*Excerpt provided:*

------------------------------------------------------------------------

Patrick Coman is one of those fans, and his appreciation for the album led him to put together “Come As You Are: A Tribute to Nirvana’s MTV Unplugged,” at The Front Porch this Saturday.

Patrick Coman. Publicity photo

Nirvana was the reason Coman picked up a guitar in the first place, when he was a preteen at the tail end of the grunge era. During his fifth grade talent show, some of his friends played a few of the band’s songs, and Coman soon asked to take guitar lessons. One of the first songs he learned was “About A Girl,” off Nirvana’s 1989 debut, Bleach.

Coman loved grunge—Nirvana, Alice In Chains—and he couldn’t imagine listening to or playing anything else, particularly folk music, which “seemed too cheesy. Like campfire songs, things you’d sing at summer camp.” That changed when he got a copy of the Unplugged album and heard his grunge idols close their set with, of all things, a blues arrangement of a traditional folk song.

Nirvana was at the height of its popularity when the band recorded that segment in November 1993. The previous year, “Smells Like Teen Spirit,” from the 1991 release Nevermind, topped music charts all over the world, and was credited with bringing grunge into the mainstream. In January 1992, The New York Times noted that Nevermind was selling more than 300,000 copies a week.

MTV likely would have loved for Nirvana to play an acoustic version of “Smells Like Teen Spirit,” says Coman. But that wasn’t the band’s vision for the set. “It wasn’t greatest hits with acoustic guitars,” he says.

Instead, Cobain and his bandmates Krist Novoselic (bass) and Dave Grohl (drums), plus a few guests, played new, mostly acoustic, folk-influenced arrangements of 14 songs: one from Bleach, four from Nevermind, three from In Utero (1993), and six cover songs, including three tracks by the Meat Puppets; David Bowie’s “The Man Who Sold the World”; The Vaselines’ “Jesus Doesn’t Want Me For A Sunbeam”; and closed with blues musician Lead Belly’s version of a traditional song, “Where Did You Sleep Last Night.” MTV Unplugged in New York was Coman’s introduction to roots music, and he’s played it ever since.

------------------------------------------------------------------------

*Record extracts:*

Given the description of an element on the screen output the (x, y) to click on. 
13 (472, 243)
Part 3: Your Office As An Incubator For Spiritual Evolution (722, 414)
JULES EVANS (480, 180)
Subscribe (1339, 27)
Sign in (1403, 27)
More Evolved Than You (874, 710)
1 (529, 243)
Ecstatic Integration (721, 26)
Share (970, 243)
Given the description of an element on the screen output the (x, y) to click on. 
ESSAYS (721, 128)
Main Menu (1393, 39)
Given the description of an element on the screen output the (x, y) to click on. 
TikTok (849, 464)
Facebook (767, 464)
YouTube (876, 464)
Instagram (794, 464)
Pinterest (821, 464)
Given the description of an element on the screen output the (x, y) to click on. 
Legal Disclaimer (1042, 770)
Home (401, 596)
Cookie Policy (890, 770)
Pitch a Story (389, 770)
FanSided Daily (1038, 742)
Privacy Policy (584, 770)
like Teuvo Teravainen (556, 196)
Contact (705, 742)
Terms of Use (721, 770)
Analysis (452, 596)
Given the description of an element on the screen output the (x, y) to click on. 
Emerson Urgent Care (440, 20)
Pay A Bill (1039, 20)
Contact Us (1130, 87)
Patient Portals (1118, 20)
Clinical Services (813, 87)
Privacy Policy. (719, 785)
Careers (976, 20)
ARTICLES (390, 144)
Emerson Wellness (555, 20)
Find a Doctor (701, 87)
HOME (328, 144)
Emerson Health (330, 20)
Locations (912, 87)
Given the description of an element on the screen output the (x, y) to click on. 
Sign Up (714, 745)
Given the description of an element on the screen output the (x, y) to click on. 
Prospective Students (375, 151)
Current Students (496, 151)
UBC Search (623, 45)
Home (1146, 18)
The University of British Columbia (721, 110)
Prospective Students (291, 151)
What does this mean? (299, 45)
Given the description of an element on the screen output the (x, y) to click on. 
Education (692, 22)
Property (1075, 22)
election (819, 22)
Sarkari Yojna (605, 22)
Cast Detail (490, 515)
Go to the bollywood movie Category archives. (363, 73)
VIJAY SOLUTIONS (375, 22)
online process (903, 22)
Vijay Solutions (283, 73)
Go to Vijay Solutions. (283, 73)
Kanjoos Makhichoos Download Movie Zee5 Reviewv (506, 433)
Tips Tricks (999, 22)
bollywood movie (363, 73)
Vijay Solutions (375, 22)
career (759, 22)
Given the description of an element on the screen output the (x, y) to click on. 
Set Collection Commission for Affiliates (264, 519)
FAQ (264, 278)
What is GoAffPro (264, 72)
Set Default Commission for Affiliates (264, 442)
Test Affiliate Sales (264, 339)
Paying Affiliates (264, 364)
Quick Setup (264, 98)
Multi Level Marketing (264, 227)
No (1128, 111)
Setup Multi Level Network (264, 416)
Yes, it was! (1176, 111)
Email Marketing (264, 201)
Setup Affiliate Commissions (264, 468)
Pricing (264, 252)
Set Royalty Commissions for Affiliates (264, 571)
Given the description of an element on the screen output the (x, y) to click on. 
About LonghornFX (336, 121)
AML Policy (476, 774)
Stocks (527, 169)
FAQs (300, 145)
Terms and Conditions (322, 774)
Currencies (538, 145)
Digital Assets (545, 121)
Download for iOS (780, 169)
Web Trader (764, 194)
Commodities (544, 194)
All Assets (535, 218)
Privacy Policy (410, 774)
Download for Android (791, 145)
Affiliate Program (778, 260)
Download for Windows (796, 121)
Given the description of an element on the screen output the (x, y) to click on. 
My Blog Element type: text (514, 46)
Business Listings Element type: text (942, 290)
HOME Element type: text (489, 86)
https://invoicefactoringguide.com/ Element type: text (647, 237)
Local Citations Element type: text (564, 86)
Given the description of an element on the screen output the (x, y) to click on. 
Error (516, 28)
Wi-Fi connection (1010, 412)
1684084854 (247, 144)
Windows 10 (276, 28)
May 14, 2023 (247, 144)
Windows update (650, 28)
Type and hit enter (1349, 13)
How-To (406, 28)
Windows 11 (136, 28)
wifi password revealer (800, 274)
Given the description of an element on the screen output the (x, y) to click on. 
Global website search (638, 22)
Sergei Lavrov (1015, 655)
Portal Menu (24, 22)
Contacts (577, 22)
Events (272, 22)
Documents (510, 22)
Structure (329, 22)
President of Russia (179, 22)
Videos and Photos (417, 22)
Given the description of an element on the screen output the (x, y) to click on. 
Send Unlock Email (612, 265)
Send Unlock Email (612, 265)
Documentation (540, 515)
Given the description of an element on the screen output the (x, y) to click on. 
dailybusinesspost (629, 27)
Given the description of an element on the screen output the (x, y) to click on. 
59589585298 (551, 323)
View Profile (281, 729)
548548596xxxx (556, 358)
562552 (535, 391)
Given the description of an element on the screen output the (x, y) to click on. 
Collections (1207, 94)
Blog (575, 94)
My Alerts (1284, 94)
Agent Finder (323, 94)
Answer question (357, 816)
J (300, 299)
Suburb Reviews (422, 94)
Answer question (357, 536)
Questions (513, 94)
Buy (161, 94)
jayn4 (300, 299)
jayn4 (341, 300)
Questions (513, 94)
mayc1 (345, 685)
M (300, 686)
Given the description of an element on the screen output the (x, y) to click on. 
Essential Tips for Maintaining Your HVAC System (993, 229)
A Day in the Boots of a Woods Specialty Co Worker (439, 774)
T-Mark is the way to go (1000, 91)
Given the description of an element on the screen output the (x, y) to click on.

------------------------------------------------------------------------

*Exercises:*
- A) Translate this sentence from the Nirvana excerpt into Spanish: "Nirvana was the reason Coman picked up a guitar in the first place, when he was a preteen at the tail end of the grunge era."
- B) Output the passage of the Nirvana excerpt from "MTV likely would" to "it ever since.", copied word for word.

*Answer section:*
- A) Nirvana fue la razón por la que Coman tomó una guitarra por primera vez, cuando era preadolescente, al final de la era del grunge.

- B)
MTV likely would have loved for Nirvana to play an acoustic version of “Smells Like Teen Spirit,” says Coman. But that wasn’t the band’s vision for the set. “It wasn’t greatest hits with acoustic guitars,” he says.

Instead, Cobain and his bandmates Krist Novoselic (bass) and Dave Grohl (drums), plus a few guests, played new, mostly acoustic, folk-influenced arrangements of 14 songs: one from Bleach, four from Nevermind, three from In Utero (1993), and six cover songs, including three tracks by the Meat Puppets; David Bowie’s “The Man Who Sold the World”; The Vaselines’ “Jesus Doesn’t Want Me For A Sunbeam”; and closed with blues musician Lead Belly’s version of a traditional song, “Where Did You Sleep Last Night.” MTV Unplugged in New York was Coman’s introduction to roots music, and he’s played it ever since.